== WHAT TO PRODUCE ==
According to the article on famine in Gaza, to what rate has acute malnutrition among children under five in Gaza City risen?
PASSAGE TO READ START
Gaza on the Brink: UN Agencies Warn Famine Thresholds Surpassed as Malnutrition Soars Among Children.
NEW YORK/ROME:
The Gaza Strip is teetering on the edge of a full-scale famine, with key food security and nutrition indicators surpassing critical thresholds, according to a stark warning issued today by three United Nations agencies — the World Food Programme (WFP), UNICEF, and the Food and Agriculture Organization (FAO).
Data from the Integrated Food Security Phase Classification (IPC) Alert, the internationally recognized system for measuring food crises, shows that two out of three core famine thresholds — extreme food consumption gaps and acute malnutrition — have now been breached in parts of Gaza. The third threshold — starvation-related deaths — is suspected to be rising but remains difficult to verify due to near-total collapse of Gaza’s health infrastructure.
“People Are Already Dying of Hunger”
“The unbearable suffering of the people of Gaza is already clear for the world to see,” said WFP Executive Director Cindy McCain. “We need to flood Gaza with large-scale food aid, immediately and without obstruction… People are already dying of malnutrition, and the longer we wait, the higher the death toll will rise.”
The agencies stressed that famine is not a distant threat — it is an unfolding reality. More than 500,000 people, or nearly a quarter of Gaza’s population, are experiencing famine-like conditions. An additional 75% of the population is classified at emergency levels of hunger, according to the IPC Alert.
Hunger and Malnutrition Skyrocket Among Children
The situation for Gaza’s youngest residents is especially grim. Rates of acute malnutrition among children under five in Gaza City have quadrupled since February, rising to 16.5%. As of July, more than 320,000 children — virtually every child under five in Gaza — is at risk of acute malnutrition.
PASSAGE TO READ END
INFORMATION SUPPLIED START
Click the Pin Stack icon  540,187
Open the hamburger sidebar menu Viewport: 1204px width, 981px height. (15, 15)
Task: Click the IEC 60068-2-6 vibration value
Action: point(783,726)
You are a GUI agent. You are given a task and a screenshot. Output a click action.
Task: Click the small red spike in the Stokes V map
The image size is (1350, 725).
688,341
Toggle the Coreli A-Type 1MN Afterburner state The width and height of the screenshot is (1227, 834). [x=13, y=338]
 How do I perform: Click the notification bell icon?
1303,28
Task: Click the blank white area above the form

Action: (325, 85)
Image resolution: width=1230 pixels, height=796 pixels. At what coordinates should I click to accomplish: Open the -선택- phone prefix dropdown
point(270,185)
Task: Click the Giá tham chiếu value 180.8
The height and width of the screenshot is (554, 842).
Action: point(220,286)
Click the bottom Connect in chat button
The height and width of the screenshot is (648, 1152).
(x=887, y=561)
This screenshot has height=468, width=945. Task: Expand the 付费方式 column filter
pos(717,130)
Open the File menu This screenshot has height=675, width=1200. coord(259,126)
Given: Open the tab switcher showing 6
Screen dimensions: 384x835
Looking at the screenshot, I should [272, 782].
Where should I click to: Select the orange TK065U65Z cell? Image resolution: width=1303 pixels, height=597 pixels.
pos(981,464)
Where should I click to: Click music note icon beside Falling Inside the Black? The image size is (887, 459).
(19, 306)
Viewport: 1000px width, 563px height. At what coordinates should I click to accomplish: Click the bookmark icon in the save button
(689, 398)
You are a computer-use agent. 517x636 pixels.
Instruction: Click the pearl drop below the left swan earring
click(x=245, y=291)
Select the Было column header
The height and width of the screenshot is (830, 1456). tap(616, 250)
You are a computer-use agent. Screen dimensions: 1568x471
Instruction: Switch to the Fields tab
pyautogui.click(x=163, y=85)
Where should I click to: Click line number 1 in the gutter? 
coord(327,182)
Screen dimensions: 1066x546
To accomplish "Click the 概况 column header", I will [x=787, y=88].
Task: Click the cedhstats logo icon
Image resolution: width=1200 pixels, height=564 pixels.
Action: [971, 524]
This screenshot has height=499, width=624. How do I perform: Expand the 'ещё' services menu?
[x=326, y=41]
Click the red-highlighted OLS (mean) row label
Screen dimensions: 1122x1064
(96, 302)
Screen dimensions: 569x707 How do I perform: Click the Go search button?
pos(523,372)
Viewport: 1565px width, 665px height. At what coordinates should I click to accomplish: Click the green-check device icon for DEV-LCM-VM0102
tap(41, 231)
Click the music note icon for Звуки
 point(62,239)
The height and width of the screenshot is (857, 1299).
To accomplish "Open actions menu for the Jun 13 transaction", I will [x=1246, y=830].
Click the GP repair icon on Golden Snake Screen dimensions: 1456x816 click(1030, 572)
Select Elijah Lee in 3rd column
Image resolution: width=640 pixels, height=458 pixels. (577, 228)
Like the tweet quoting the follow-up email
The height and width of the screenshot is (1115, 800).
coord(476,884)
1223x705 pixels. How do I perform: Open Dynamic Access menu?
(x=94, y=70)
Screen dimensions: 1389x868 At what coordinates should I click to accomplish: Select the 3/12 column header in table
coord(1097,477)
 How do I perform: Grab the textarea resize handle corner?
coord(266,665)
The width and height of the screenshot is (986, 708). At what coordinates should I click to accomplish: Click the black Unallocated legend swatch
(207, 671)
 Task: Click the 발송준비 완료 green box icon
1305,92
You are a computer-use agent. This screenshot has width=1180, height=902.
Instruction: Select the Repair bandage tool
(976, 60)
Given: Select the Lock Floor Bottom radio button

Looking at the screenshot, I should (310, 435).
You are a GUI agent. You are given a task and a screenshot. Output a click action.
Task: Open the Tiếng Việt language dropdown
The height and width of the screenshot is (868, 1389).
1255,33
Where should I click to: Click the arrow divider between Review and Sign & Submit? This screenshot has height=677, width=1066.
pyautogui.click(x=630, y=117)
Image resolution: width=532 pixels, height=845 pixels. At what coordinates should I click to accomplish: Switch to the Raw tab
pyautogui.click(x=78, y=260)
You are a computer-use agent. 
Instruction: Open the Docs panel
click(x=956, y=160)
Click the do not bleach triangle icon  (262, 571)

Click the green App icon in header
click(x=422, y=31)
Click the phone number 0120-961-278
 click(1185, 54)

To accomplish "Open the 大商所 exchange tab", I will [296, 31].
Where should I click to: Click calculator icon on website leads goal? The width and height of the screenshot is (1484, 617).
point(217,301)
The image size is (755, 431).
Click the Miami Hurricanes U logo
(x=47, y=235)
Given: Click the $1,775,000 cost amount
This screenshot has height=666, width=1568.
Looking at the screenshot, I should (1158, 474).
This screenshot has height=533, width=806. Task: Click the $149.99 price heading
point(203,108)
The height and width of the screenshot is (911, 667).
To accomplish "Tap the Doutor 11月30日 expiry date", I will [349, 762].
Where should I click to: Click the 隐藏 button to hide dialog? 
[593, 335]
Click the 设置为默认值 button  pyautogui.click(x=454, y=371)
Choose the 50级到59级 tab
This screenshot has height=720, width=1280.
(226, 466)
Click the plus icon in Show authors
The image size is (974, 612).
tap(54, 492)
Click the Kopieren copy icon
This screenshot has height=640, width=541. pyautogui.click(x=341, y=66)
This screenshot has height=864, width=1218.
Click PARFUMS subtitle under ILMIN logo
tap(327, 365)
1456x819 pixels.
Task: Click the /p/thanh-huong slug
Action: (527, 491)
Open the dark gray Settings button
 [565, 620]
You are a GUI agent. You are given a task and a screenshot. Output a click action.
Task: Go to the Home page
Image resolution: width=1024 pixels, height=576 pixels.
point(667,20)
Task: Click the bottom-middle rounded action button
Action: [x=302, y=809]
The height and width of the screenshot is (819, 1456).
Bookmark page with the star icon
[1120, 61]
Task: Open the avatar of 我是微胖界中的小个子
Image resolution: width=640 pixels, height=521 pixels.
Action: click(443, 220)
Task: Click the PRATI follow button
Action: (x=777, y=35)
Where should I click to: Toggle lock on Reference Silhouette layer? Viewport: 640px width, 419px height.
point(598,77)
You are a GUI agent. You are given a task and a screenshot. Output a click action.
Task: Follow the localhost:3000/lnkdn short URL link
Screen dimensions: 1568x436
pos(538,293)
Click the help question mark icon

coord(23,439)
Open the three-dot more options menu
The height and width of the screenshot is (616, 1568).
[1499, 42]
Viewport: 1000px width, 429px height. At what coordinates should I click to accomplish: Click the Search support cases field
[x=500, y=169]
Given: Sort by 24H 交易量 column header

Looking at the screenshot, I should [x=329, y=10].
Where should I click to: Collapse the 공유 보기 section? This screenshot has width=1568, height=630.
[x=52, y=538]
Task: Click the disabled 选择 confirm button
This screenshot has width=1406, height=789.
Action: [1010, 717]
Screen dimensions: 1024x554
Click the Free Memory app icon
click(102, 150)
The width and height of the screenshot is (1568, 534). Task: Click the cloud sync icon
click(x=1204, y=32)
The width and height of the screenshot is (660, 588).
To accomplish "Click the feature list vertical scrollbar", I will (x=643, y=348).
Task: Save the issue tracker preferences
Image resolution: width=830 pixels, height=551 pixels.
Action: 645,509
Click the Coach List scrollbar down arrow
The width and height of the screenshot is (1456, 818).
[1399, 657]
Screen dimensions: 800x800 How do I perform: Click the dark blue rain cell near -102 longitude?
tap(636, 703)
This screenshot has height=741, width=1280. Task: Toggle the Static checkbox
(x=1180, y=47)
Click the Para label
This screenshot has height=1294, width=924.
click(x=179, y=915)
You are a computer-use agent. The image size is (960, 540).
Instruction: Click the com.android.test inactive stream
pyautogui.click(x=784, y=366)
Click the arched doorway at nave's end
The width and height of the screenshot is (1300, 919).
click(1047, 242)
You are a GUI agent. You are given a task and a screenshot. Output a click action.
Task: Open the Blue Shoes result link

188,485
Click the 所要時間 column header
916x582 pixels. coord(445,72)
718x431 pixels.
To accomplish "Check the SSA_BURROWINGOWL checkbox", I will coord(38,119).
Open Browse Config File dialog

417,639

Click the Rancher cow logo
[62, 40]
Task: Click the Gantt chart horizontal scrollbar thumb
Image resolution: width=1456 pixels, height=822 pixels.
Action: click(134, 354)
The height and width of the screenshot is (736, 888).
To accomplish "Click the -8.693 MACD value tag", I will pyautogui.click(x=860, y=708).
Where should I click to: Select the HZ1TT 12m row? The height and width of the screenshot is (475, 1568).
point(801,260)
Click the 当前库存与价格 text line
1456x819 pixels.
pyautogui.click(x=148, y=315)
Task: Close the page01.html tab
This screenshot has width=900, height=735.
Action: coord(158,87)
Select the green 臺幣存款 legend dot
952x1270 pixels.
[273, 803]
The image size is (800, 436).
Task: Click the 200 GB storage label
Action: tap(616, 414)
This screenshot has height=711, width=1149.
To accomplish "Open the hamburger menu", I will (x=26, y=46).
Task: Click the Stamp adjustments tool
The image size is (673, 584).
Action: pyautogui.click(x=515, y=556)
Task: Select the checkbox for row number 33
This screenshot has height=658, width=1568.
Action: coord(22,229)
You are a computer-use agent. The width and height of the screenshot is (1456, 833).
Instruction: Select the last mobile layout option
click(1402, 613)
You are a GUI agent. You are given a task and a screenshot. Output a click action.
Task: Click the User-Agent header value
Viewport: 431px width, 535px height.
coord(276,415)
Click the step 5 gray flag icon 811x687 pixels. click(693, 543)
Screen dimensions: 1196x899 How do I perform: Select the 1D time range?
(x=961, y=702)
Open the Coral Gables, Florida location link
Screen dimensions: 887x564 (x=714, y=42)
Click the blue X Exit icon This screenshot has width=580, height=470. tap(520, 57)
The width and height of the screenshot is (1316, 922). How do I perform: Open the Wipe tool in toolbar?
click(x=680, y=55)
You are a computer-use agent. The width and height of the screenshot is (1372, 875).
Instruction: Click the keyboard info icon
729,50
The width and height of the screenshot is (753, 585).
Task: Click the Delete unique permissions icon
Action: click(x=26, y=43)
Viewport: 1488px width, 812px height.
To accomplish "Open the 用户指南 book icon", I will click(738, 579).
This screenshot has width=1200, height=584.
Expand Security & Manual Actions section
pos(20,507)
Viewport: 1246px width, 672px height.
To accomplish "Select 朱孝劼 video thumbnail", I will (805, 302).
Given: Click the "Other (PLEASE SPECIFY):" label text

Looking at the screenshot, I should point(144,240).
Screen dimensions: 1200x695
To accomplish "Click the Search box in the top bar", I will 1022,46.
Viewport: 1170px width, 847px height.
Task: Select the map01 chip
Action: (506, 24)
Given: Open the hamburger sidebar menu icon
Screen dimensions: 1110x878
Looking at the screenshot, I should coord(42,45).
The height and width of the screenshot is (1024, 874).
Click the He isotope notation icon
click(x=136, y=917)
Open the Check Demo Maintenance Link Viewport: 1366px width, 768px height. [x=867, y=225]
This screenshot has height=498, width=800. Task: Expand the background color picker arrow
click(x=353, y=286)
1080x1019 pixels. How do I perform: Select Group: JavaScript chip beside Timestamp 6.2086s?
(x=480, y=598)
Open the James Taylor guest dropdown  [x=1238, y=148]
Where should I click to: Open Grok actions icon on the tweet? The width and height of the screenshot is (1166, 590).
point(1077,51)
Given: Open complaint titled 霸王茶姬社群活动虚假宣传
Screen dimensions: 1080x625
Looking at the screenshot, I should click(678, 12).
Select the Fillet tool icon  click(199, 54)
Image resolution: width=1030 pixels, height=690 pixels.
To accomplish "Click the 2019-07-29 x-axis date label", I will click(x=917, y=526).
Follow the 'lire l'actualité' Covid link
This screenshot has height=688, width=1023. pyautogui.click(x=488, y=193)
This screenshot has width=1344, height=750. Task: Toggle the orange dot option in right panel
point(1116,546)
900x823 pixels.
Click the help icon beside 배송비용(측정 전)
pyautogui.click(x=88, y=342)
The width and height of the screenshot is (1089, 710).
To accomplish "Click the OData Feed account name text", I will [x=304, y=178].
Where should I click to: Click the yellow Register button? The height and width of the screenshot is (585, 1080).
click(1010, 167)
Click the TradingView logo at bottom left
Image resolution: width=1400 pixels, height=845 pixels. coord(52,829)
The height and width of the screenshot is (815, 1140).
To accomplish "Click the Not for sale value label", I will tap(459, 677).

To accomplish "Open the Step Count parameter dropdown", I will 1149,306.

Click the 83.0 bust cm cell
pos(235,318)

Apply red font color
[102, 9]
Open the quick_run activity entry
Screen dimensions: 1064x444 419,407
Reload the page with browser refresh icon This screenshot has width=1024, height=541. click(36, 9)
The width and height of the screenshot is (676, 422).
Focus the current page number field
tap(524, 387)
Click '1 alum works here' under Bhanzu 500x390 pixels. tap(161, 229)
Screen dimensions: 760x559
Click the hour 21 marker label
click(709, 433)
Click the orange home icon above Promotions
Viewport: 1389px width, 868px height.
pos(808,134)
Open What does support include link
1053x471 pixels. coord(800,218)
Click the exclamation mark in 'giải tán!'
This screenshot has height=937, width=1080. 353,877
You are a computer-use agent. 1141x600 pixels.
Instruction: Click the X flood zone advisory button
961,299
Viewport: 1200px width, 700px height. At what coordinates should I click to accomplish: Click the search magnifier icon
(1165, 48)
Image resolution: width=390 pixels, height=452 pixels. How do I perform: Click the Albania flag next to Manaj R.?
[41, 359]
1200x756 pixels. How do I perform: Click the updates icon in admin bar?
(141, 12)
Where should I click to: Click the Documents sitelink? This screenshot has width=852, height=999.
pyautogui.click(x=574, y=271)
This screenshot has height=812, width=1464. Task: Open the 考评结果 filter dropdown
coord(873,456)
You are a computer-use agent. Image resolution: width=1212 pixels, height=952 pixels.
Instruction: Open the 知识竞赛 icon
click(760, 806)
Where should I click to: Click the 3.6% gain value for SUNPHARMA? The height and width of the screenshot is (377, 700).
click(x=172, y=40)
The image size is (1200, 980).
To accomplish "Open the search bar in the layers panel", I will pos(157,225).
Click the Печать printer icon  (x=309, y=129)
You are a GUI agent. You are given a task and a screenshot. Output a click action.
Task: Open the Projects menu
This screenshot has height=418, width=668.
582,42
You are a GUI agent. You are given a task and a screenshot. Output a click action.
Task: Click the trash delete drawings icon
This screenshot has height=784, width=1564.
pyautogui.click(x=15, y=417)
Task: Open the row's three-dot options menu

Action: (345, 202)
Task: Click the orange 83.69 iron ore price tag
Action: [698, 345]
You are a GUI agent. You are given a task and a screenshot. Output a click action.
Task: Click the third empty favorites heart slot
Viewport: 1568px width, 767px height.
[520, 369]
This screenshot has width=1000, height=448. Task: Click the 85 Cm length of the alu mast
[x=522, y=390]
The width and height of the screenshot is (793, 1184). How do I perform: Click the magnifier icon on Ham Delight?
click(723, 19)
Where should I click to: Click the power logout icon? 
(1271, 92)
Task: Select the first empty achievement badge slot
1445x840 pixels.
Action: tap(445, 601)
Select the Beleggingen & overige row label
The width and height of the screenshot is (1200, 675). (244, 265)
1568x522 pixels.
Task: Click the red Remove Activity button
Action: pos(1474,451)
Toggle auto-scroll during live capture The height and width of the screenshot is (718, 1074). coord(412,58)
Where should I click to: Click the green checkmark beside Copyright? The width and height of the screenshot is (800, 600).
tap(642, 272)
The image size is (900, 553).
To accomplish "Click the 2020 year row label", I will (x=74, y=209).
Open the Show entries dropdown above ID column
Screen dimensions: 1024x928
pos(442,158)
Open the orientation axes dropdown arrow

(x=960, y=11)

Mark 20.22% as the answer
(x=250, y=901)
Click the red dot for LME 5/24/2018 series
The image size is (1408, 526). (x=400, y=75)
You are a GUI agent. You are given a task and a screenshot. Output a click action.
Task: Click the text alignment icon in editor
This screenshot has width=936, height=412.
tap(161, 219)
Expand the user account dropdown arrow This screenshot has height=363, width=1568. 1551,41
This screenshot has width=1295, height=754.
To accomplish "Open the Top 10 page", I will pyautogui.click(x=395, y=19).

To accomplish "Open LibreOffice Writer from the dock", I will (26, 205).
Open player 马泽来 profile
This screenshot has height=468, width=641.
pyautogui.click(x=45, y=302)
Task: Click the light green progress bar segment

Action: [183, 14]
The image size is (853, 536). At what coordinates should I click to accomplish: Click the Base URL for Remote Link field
INFORMATION SUPPLIED END
== RESULT OF THIS EXERCISE ==
16.5%